== Material for this exercise

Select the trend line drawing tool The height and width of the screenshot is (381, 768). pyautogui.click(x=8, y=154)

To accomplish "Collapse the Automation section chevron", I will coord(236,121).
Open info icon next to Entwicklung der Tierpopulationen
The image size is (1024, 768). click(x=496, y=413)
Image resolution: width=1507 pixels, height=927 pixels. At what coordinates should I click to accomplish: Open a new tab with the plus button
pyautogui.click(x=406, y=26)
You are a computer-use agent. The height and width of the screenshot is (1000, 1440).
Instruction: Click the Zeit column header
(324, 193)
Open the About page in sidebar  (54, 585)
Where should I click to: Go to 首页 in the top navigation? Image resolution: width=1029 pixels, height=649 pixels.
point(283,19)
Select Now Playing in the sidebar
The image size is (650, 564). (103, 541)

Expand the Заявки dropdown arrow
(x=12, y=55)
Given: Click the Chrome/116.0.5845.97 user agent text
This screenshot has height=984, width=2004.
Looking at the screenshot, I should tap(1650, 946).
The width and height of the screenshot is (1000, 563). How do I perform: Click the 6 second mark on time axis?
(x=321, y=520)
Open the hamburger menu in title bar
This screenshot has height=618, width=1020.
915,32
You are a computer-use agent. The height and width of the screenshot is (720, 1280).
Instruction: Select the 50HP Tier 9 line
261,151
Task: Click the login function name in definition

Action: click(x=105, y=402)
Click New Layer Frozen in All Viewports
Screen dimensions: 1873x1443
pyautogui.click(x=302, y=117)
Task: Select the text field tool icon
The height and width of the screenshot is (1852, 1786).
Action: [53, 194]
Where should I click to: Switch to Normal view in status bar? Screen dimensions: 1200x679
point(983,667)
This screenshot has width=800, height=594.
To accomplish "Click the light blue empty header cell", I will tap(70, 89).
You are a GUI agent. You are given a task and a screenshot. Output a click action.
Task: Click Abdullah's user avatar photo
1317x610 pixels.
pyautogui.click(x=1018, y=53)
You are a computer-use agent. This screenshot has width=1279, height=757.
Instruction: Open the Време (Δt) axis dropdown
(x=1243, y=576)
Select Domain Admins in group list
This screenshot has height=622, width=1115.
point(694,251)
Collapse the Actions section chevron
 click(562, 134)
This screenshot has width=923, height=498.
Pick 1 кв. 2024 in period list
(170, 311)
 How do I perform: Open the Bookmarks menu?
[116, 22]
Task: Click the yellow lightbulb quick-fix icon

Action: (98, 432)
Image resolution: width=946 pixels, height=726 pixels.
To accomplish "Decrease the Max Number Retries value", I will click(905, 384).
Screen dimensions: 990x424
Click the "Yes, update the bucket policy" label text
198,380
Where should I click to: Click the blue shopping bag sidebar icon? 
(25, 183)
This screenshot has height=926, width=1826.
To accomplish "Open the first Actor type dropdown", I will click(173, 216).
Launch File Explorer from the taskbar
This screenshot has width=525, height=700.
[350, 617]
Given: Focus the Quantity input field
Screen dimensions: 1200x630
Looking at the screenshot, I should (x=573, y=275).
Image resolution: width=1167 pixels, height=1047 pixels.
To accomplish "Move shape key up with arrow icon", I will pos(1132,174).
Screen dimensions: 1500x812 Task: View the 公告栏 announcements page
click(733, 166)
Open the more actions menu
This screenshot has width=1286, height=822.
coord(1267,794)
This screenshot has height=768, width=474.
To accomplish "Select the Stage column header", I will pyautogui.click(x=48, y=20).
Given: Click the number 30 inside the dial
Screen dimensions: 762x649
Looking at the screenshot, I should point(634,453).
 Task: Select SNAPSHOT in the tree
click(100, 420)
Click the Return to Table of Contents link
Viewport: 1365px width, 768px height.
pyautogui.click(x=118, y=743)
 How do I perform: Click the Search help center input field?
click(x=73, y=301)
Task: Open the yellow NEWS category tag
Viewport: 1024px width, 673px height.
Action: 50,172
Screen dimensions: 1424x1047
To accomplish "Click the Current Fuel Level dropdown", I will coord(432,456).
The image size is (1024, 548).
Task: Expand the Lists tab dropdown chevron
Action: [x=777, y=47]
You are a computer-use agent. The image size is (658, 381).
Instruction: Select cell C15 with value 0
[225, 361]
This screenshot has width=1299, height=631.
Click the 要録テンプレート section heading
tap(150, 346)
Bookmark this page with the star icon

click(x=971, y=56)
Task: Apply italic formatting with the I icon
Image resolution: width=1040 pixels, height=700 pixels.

====

_What you will do_: Word for word, reproduce the lines of the listing from the first one through the line containing "Open the About", and no more.

_Answer below_:
Select the trend line drawing tool The height and width of the screenshot is (381, 768). pyautogui.click(x=8, y=154)

To accomplish "Collapse the Automation section chevron", I will coord(236,121).
Open info icon next to Entwicklung der Tierpopulationen
The image size is (1024, 768). click(x=496, y=413)
Image resolution: width=1507 pixels, height=927 pixels. At what coordinates should I click to accomplish: Open a new tab with the plus button
pyautogui.click(x=406, y=26)
You are a computer-use agent. The height and width of the screenshot is (1000, 1440).
Instruction: Click the Zeit column header
(324, 193)
Open the About page in sidebar  (54, 585)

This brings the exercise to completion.